Dubious Quality has some thoughts on whether game reviews are disproportionately favorable. He gathered some data on review scores from major sites like 1UP and GameSpot and finds that 50-60 percent were positive. He questions whether the games are really that good, with the subtext being that game review sites are under pressure to deliver positive reviews because they rely heavily on advertising from game companies. There’s no question that business concerns sometimes influence coverage, and industry insiders have gone on record many times confirming instances where that has happened.

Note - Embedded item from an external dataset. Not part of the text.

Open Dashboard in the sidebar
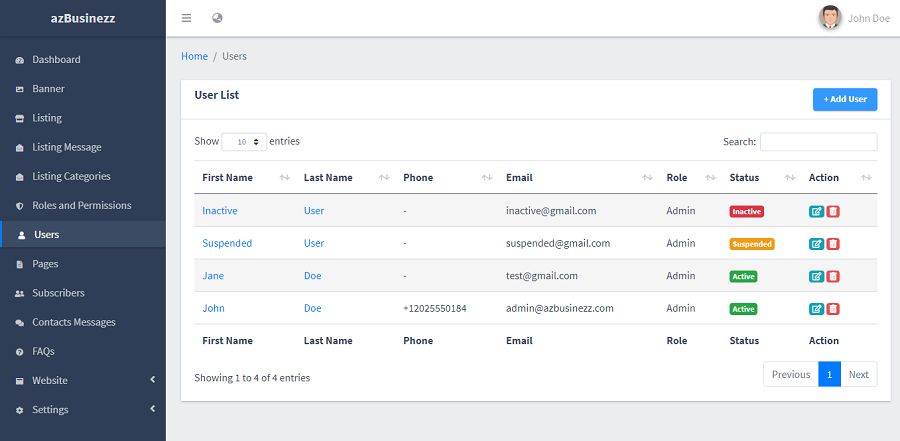The width and height of the screenshot is (900, 441). [x=56, y=60]

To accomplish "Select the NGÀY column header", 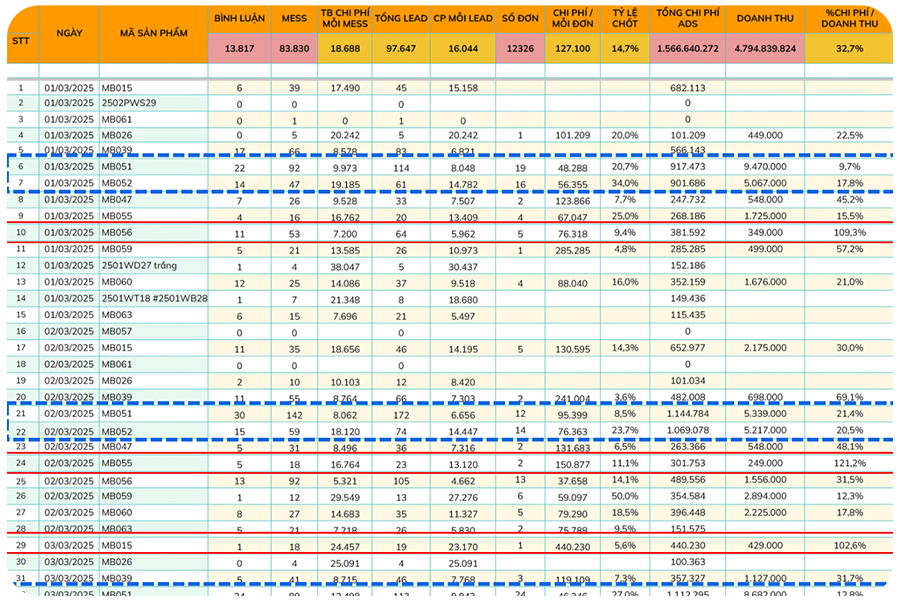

However, there might be an additional factor that skews the results of such analysis. That is simply that the sample of games reviewed is probably not representative of all games out there. Take film. Ebert and most major newspapers don’t review all movies, they just review the handful their readers are most likely to be interested in this week.
By the same token, gaming sites review titles that that their readers are most likely to consider playing. Ebert doesn’t review direct-to-video “Little Mermaid 16: Ariel’s Facelift”, and most game sites don’t review “Lawnmower Tycoon” or “Diaper-changing Madness!”.
For example, there are supposed to be 1,000 games (retail and downloadable) out on Xbox 360 by the end of this year. If you figure that 200 games have yet to hit this year, there should be about 800 already out. Yet Metacritic only shows 449 reviews. Here’s the breakdown:
100-90: 14 games
89-80: 91 games
79-70: 123 games
69-60: 95 games
below 60: 122 games
If you take anything below 70 as unacceptable, then 48 percent of the game reviewed fall into that category. If you count 80 and above as where your gaming dollar is best spent, then 23 percent of games are worthy of your consideration. That suggests that as a whole, the industry-wide curve is more of what you’d expect — a very few GREAT games, a good selection of GOOD ones, a big band of MEDIOCRE ones, and a whole buttload of BAD ones.
Finally, I’d point out the obvious point that, as much as reviewers try to quantify their thinking with scores, it’s still an inherently subjective art. There are games I enjoyed immensely that only scored in the mid-70s on Metacritic, and there are some that won universal praise and high scores that I just didn’t get. Same with movies.
In the end, I wonder if we’ll see some sort of shakeout in the review industry where a handful of guys and gals elevate to become the Roger Eberts of the medium. I don’t agree with everything Ebert says, but he’s a consistent enough personality that you can read his reviews and decide for yourself whether or not you’d like a movie, regardless of the direction his thumb is pointing.